Then again. At one point, all of them were just a child.

 

_All the rest is predictable. Trying your hardest to melt the snow._

 

When Eiji wakes up in the middle of the night to find the bed still empty, he immediately checks his nightstand. There’s no note. He’s still nervous, his mind trying not to replay the events of that night some time before.

He checks his phone. No messages. He checks the time. 2:17 A.M..

Ash is normally home by now, in their bed – there have been some nights where an investigation has run late, where shit has happened…where things fall south. Ash normally would be in bed. He’d normally be here. He’d normally be safe.

Eiji pulls himself out of bed, worried about what could have happened. No sooner does he stand does he hear a soft, damp coughing – the kind he had heard a few times in New York. There was always blood involved.

Immediately, Eiji is sprinting out to the source of the sound, his mind screaming in the colours and blades of red, his heart leaping with fear as he runs. He turns the corner, half expecting to find the walls painted white suddenly stained with red, but instead, he finds Ash, sitting alone, at the breakfast bar, coughing into a drink. The bottle of whiskey he’s nursing right next to it looks brand new – and it’s nearly emptied.

He looks like he’s been crying. He looks like he doesn’t even notice.

He’s hurt. His heart bleeds. Even now.

“Ash?” Eiji asks.

Ash looks up, not even noticing originally that he was even there. “Hi, Ei- _ji_ ,” Ash pronounces carefully, yet his sounds are still slurring together. He’s absolutely had too much. He’s still hiccupping through his sobs. “Sorry. I’ll go to bed soon.”

Eiji shakes his head, reaching for the bottle of whiskey to pull it away and set it up somewhere high, but Ash pulls it back from him. “No, this is fun. I’m having fun.”

“Aslan, you’re crying.”

“Am I?” he smears his hands all across his cheeks. They’re beyond damp at this point. They’re still far from being dry. “I’m sorry. I’m sorry Eiji. I’m a coward.”

“No, Aslan—”

“—I am a _coward!_ ” He yells, startling Eiji in his place. Eiji is never scared of Ash, but that doesn’t mean that something would spark an immediate reaction. Ash seems to notice this reaction, and he begins to cry again. “I’m sorry, Eiji. I’m so sorry. You’re so good to me. I don’t deserve you.”
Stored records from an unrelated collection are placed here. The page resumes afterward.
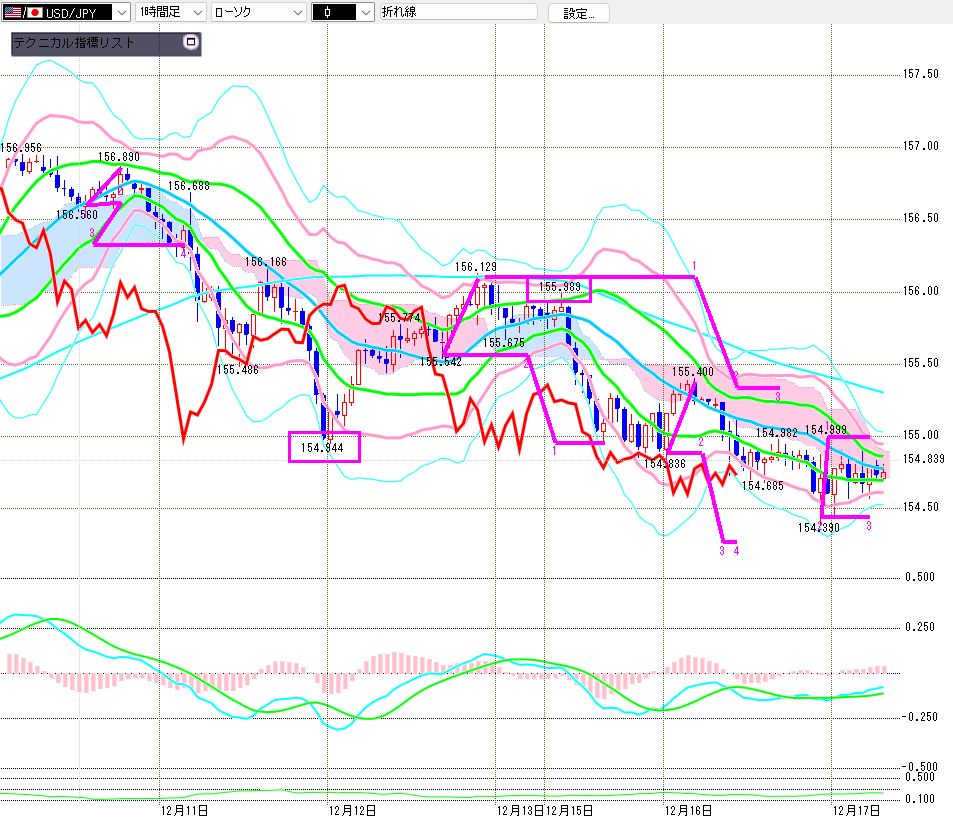
Task: Click the 156.890 peak price annotation
Action: tap(118, 157)
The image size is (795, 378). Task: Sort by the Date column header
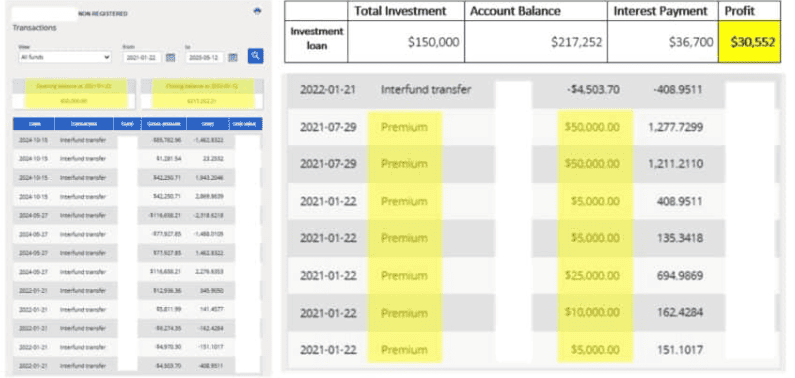(x=33, y=124)
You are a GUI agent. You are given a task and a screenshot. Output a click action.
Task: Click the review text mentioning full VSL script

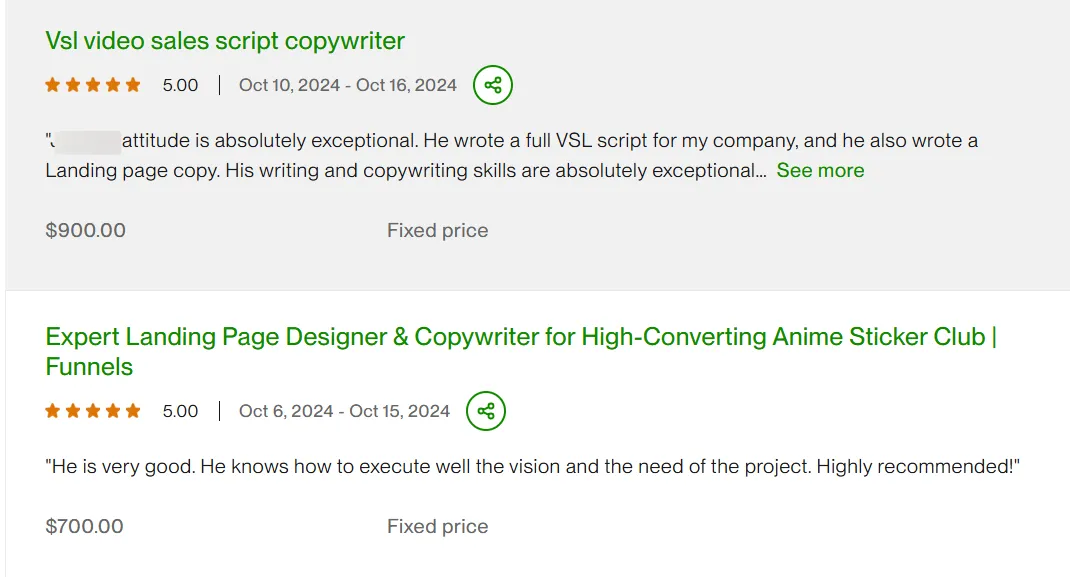512,156
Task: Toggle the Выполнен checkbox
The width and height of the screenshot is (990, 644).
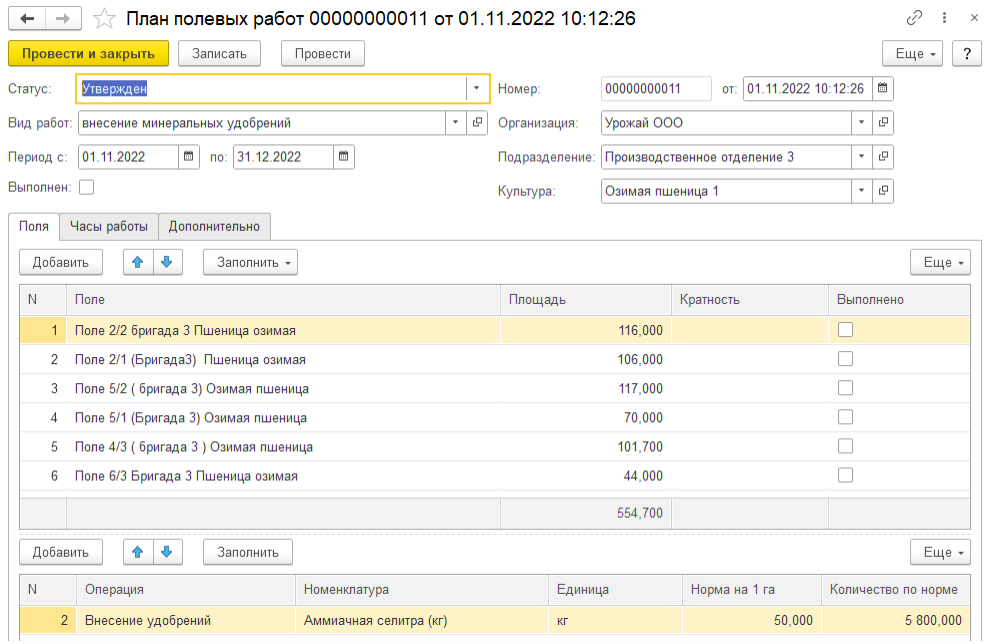Action: (x=86, y=187)
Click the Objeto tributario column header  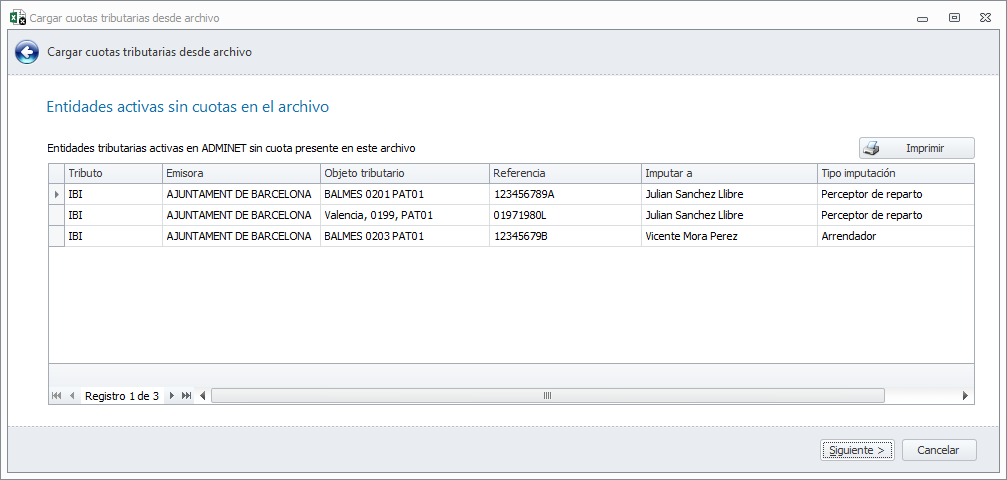(404, 173)
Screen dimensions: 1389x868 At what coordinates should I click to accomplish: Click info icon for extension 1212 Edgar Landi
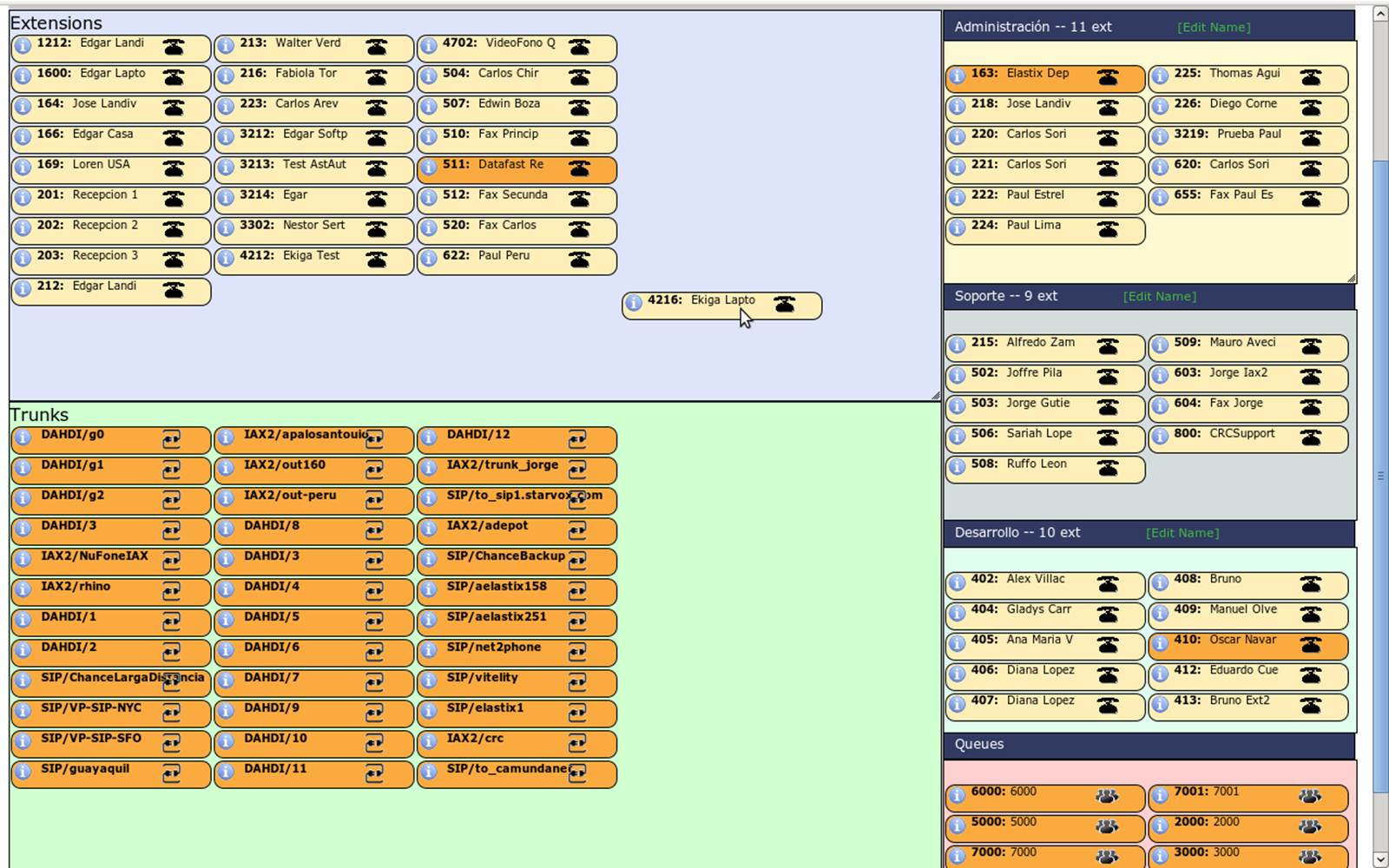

Eiji carefully sits next to him, taking the alcohol and pushing them off to the side. Out of sight. Out of mind. Before he gets the chance to even say anything, wet lips and cheeks collide with his and hands are holding him close. It’s like he’s trying to move on. It’s like he’s trying to forget.

“Fuck me,” he breathes. “Fuck me, Eiji.”

Eiji’s frozen still. Ash had never been this blunt, never in a million years would he possibly be. When asking for it Ash always tries to fall somewhere gentle, to keep his mind at ease with the polite and away from the straightforward. He takes a moment, unsure how to exactly react, his breathing shaking.

“Aslan,” Eiji says finally, grabbing onto his shoulders to pull him off. That right there was a mistake.

Aslan _screams._ “Don’t fucking touch me!” He leaps back. “Don’t touch me!”

He was scared. He was so scared.

Eiji immediately pulls his hands backwards, his eyes wide and shaking his head. “I wasn’t going to do anything to you, Aslan, I promise,” he says. “I just want you to talk to me, okay? Can you talk to me?”

Aslan holds his eyes closed for a second, then when he opens them again, he realises where he is. Who he’s with. He sighs in relief, then he nods.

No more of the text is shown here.